* **WORK TO DO**
Write out the passage of the Digifiz dash thread below, starting with "I really did" and going on through "one is interested.".

* **SUPPLIED TEXT**
--- start ---

# Digifiz digital wannabe dash in 2001 Cabrio, suggestions?



## fletchfx (Nov 18, 2004)

Not sure if this has been attempted yet, but what the hell.
Back in the late 80s, VW offered a digital dash cluster called
the Digifiz in some of its models, I am sure most if not all of 
you have heard of this thing, I think it was based on the A2 
dashes, but don't quote me on that. They were never offered in 
the US and if you should happen to get your hands on one, you 
need all kinds of extra sensors and wiring to get it up and running.
I helped a buddy of mine design a digital dash for his Ford ZX2, so
I pretty much have everything I need to work with as far as the
speedo, odometer, tach, temp gauge and fuel gauge. Just have to do 
a little adjusting to the code to work with a Cabrio. I landed myself
an MK3 dash from a Jetta on Ebay the other day, so I have my doner
dash on the way.
Here is a crude mock up of what I am going to make it look like:








Gauges: Speeo, tach, fuel, water temp (fuel and water temp are
the bar graphs on the right.) Idiot lights in the middle and
the bottom row is the clock, odometer, MAF (going to have to build
this from scratch). The other cool thing is that the VW emblem on
the left lights up. Unfortunately everything is going to be
red, they do not make blue LED displays yet!
Here is the original Digifiz guages that I am basing it on.








I really did not want to wait for the doner dash to get here before I
started playing, so I removed my current cluster and took it apart to
see what was going to be involved with this mod. I was amazed to find
that the internal dash of the MK3 is one big PCB board with everything
soldered to it, but plenty of room to work if I remove the clusters
from the board. While I had it apart, I took a few pics, here they are
if any one is interested.
















I also had a hell of a time finding the pinouts for the dash. I
did finally find a PDF, but its for a Golf, but it should be about
the same as the Cabrio. But as far as giving you clear information on
what pin is what, its not clear at all. I was able to figure out where
the speed sensor and tach signal wires are and tried to tap into them
for testing. The sad part is that 90% of the wires going into the back 
of the dash are white, no color coding at all. The only way to figure 
them out that I can see, is to count pins on the connectors and then 
follow the wire from there. If I can figure out the pins, I will post
the mapping. If anyone has the mapping already, I would be grateful if 
you could post the info, at least for the water temp and fuel guage.
If anyone has any suggestions on other guages I might add to this, bring 
em on. I have considered an Air Fuel guage and oil pressure, though I will 
need to add another sensor to it. Also could put in a quater mile timer 
right into the cluster!! Any comments or suggestions, any at all good or bad?
Little more info:
With the help of a digital meter and some really screwy wiring digrams of the 2.0, here is what I was able to come up with for the wiring in the back of the dash. Yes some of this stuff does not appear to be on the Cabrio, but it may be on the Golf or Jetta.
Before I go any further, please be aware, I make no claims of the legitamacy of this information, if you are using it for troubleshooting or other info to work on your car, please do not consider this a definitive source, test everything for your self, get some coffee, have a smoke, then test again to be sure.

--- end ---

* **COLLECTED DATA**
--- start ---

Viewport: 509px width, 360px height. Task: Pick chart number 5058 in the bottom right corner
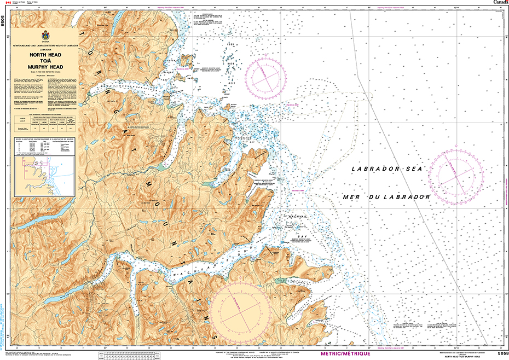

--- end ---

* **EXERCISE RESPONSE**
I really did not want to wait for the doner dash to get here before I
started playing, so I removed my current cluster and took it apart to
see what was going to be involved with this mod. I was amazed to find
that the internal dash of the MK3 is one big PCB board with everything
soldered to it, but plenty of room to work if I remove the clusters
from the board. While I had it apart, I took a few pics, here they are
if any one is interested.